AWS re:Invent 2019 New Launch Feature Amazon ECS Cluster Capacity Providers

Introduction

It has been a long time that have a new feature for Amazon Elastic Container Service (Amazon ECS)! This time, there is a great new feature named Amazon ECS Cluster Capacity Providers. This post will share the session of CON312 [NEW LAUNCH!] Automatic cluster scaling with Amazon ECS of AWS re:Invent 2019.

Amazon ECS is a fully managed container orchestration service. Amazon uses Amazon ECS for their couple products and services. At the mean time, Duolingo, Samsung, GE, and Cook Pad are also Amazon ECS users.



People may spend most of time and attention on K8S or Amazon Elastic Kubernetes Service (Amazon EKS)[1], but actually, the small and beautiful Amazon ECS can bring deployment simplification and operational efficiency to certain application scenarios or small and medium-sized enterprise applications, focusing more on the enterprise application itself and profitability. As an Amazon ECS enthusiast (and as a cool dismantler and a non-follower of the trend), let me share with you this time AWS finally released a new feature for Amazon ECS at re: Invent 2019: “Capacity Providers”.

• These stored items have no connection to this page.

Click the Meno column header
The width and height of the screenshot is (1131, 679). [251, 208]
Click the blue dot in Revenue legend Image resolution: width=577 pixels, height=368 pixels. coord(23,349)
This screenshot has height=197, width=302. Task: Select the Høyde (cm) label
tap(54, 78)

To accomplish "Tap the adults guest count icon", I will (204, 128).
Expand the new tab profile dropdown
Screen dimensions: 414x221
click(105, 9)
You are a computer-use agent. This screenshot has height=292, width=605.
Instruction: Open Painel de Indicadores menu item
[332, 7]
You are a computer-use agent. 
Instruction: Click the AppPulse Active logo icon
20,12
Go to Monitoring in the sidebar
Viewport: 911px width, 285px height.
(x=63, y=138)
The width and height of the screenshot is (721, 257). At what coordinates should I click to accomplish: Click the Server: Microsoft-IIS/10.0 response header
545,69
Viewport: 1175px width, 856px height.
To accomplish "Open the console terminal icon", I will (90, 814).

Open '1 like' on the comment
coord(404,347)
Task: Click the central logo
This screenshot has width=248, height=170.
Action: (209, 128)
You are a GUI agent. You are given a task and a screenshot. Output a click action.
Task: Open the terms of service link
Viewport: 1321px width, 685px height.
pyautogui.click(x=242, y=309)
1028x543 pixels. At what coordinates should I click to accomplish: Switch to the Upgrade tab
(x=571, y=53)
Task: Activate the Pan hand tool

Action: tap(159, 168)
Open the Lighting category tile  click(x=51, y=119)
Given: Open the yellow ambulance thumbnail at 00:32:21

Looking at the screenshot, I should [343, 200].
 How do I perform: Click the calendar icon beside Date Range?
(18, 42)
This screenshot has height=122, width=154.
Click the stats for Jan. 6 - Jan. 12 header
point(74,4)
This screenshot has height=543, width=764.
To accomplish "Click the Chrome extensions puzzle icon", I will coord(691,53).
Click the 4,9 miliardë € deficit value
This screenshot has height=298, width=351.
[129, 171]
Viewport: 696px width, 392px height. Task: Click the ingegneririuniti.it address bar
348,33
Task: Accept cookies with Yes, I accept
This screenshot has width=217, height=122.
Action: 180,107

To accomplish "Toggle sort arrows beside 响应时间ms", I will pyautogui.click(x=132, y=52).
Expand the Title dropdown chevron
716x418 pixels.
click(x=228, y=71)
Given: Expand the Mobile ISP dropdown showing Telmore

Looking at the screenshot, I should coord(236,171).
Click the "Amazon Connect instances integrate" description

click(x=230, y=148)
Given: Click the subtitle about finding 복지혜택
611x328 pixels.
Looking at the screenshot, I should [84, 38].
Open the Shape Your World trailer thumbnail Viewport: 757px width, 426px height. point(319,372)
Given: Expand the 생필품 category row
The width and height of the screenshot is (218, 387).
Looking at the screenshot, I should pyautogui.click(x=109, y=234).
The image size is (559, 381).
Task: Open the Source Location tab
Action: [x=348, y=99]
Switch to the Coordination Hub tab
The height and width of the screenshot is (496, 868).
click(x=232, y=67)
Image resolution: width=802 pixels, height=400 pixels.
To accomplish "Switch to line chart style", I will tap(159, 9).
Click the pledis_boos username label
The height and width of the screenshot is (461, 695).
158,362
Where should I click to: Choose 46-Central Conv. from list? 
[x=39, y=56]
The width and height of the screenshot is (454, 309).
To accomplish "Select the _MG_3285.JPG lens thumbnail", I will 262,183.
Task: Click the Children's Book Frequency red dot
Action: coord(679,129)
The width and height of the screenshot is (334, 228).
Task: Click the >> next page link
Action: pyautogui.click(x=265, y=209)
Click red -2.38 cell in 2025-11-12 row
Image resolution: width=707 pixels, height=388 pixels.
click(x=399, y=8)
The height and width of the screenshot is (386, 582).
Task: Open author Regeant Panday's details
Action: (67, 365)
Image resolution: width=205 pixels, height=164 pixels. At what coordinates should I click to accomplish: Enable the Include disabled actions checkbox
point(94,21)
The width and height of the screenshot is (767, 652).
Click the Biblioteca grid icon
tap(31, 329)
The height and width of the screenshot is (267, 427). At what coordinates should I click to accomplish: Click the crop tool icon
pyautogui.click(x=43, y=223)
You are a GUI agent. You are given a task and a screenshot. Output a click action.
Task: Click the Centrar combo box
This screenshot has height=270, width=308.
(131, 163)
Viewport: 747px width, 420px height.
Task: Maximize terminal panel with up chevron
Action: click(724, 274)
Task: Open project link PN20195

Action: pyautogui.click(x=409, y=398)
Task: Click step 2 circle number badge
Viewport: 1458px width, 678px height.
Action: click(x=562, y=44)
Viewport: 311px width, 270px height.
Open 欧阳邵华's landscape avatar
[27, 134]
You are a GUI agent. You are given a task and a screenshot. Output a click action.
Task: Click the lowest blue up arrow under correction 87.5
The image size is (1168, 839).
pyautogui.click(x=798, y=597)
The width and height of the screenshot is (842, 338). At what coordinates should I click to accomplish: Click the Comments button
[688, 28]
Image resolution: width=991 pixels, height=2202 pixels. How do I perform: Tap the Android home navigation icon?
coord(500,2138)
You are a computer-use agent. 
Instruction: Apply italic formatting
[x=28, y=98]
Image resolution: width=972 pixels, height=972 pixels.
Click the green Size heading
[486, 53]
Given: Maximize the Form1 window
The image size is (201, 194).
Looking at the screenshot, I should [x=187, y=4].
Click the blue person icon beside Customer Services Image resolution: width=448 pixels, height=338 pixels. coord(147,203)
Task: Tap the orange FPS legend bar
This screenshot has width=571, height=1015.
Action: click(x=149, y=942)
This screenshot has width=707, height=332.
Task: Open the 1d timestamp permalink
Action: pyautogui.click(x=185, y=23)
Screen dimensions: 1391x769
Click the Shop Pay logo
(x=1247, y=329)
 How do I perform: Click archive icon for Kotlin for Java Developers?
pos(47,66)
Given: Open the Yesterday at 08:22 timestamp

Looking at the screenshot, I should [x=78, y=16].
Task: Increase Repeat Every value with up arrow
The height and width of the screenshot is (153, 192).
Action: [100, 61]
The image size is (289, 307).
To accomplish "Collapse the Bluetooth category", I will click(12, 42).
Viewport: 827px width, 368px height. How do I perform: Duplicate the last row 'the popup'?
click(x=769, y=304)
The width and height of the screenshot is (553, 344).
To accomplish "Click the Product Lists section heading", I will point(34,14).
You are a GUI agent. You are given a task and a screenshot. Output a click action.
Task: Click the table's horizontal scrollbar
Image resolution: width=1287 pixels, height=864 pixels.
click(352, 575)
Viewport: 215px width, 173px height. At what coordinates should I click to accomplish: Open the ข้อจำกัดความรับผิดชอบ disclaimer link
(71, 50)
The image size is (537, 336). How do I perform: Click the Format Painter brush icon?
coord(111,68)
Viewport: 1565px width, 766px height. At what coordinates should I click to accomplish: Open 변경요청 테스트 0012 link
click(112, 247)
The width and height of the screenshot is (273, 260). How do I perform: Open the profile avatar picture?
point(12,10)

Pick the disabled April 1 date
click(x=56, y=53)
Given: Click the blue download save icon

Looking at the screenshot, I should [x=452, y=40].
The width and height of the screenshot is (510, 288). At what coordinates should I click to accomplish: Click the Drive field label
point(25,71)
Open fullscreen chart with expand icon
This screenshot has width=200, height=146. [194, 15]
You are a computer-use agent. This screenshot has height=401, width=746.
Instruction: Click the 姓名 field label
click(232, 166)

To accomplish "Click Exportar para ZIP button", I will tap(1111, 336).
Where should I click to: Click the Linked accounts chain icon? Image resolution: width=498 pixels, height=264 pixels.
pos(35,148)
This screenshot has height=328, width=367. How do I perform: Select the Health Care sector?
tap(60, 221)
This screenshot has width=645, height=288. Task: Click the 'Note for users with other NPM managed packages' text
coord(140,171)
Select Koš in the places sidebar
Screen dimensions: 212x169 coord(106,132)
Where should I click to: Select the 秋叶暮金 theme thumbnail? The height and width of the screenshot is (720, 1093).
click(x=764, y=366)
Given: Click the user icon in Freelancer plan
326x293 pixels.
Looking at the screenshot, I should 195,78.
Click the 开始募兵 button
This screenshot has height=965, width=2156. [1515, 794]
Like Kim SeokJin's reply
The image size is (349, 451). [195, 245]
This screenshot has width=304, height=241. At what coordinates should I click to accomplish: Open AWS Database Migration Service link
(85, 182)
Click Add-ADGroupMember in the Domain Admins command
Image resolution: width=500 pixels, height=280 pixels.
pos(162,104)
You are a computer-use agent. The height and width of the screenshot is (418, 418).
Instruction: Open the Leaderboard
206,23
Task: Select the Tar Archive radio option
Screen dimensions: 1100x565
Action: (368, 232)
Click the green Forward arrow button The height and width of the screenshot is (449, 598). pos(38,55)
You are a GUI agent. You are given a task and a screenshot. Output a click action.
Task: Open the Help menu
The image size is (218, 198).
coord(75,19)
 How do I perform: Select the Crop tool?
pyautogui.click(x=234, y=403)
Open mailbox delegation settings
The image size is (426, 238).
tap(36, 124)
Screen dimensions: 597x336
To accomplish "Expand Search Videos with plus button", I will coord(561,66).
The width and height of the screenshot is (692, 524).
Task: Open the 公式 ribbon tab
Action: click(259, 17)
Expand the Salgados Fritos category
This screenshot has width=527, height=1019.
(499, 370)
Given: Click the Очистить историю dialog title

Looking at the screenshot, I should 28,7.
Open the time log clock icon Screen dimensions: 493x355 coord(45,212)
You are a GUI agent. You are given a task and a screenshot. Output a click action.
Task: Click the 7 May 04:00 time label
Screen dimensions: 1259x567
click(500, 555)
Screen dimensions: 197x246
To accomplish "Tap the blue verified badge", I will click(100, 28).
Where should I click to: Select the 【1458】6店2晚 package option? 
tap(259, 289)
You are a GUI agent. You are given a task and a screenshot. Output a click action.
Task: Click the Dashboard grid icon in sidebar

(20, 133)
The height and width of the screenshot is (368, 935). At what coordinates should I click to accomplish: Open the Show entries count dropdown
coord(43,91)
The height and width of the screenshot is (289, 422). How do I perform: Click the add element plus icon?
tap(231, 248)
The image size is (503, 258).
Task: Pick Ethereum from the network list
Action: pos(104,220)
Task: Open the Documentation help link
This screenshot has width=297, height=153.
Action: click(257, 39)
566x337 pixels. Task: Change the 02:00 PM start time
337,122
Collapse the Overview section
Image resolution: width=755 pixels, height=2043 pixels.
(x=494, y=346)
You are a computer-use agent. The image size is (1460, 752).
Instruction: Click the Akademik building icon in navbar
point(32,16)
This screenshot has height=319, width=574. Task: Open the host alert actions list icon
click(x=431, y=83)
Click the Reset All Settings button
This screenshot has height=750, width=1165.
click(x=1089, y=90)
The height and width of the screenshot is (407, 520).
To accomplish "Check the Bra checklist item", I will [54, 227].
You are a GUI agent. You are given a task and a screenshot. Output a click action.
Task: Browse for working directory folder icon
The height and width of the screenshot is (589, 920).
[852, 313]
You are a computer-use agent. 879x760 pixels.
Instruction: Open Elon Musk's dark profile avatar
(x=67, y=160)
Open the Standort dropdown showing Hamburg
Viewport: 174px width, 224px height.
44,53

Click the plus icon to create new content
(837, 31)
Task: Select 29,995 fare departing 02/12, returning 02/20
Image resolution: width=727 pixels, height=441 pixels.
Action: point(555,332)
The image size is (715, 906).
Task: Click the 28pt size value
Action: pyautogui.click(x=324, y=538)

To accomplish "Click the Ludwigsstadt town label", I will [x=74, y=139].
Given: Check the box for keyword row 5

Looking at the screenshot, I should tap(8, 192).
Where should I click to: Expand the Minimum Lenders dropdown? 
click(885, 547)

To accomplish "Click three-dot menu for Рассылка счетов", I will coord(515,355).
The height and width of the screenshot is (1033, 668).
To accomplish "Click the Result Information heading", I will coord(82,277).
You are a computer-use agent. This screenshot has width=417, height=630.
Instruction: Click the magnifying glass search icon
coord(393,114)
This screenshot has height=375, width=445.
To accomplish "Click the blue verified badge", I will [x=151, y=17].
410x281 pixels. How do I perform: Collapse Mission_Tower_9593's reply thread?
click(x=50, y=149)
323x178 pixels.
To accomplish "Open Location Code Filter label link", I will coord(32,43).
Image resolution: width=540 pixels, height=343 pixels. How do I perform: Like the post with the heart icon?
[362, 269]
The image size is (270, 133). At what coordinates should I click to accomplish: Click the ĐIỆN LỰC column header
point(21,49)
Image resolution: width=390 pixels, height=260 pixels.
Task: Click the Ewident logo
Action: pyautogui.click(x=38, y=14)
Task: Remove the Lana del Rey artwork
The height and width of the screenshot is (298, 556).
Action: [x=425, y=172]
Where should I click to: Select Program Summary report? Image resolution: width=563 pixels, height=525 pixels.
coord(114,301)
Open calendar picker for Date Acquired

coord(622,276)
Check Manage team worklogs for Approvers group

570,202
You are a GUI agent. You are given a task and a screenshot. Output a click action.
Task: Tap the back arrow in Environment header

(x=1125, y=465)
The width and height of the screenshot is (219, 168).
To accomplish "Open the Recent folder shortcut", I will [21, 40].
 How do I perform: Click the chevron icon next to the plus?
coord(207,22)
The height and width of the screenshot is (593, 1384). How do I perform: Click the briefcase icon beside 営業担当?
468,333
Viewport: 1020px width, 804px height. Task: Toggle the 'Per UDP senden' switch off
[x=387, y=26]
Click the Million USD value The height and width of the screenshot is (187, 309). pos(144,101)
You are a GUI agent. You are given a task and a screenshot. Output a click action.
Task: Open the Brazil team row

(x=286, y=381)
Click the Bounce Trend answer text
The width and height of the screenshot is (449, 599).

Before diving into the reason for the launch of Capacity Providers, we can look back at the existing scaling capabilities of Amazon ECS.

The original Amazon ECS put the scaling functions in the ECS Service layer. There is a Service Auto Scaling that can be used to do the auto scaling works.

However, the ECS Cluster layer is handed over to the ASG (Auto Scaling Group) that was established when CloudFormation established the ECS Cluster for management, which is quite inconvenient and unintuitive to set up. Even the original official documents are manually adjusted how many ECS Instances we need through the ECS Cluster interface in the AWS Management Console. Moreover, you cannot directly change the LC parameters of that ASG. Because this ASG is grown from CloudFormation. Therefore, if we want to update the AMI ID to upgrade the ECS Container Agent, that would be a scuffle. (If you don’t believe, your can refer to this and this. One of them will also mislead the reader. In the end, it will be overwritten by CloudFormation’s parameters, which is equivalent to wasting time. But now that we have Capacity Providers, there is no need to tell you which one is better not to read.), we will leave this issue to the end of the article to discuss.)

Now with the layer of Capacity Provider, you can easily connect the two layers of ECS Cluster and ECS Service dynamically, making the Amazon ECS service more convenient and simplifying maintenance costs. The following is a brief introduction based on personal participation in the session of re:Invent 2019 CON312. For more details, please see the official document or other re:Invent breakout session content.(You can say this post is just a travelogue one…

CON312: Automatic cluster scaling with Amazon ECS

The original title of CON312 was [NEW LAUNCH!] Automatic cluster scaling with Amazon ECS. It is a new and hidden session that officially came out after Keynote announced Amazon ECS Cluster Capacity Providers on re:Invent 2019 on Tuesday. I register this session when I found it showing in the AWS Event app, and got a chance to meet face to face with members of the Amazon ECS team. In the future, if you will attend the AWS re:Invent event, remember that don’t schedule your agenda after Wednesday to be too full, so that you may get the opportunity to have first-hand communication with the team behind the new service.

After arriving at the session room, I saw that the title of the session was slightly adjusted to become Simpler Application Management with Amazon ECS. It may seem irrelevant to the original agenda topic, but it also brings the concept of thinking for Application-First. For the concept of Application-First, you can read further on the session: CON325-[NEW LAUNCH!] Enabling application-first thinking with Amazon ECS capacity providers.

Overview

This CON312 is presented by Prasad Sristi and David Westbrook.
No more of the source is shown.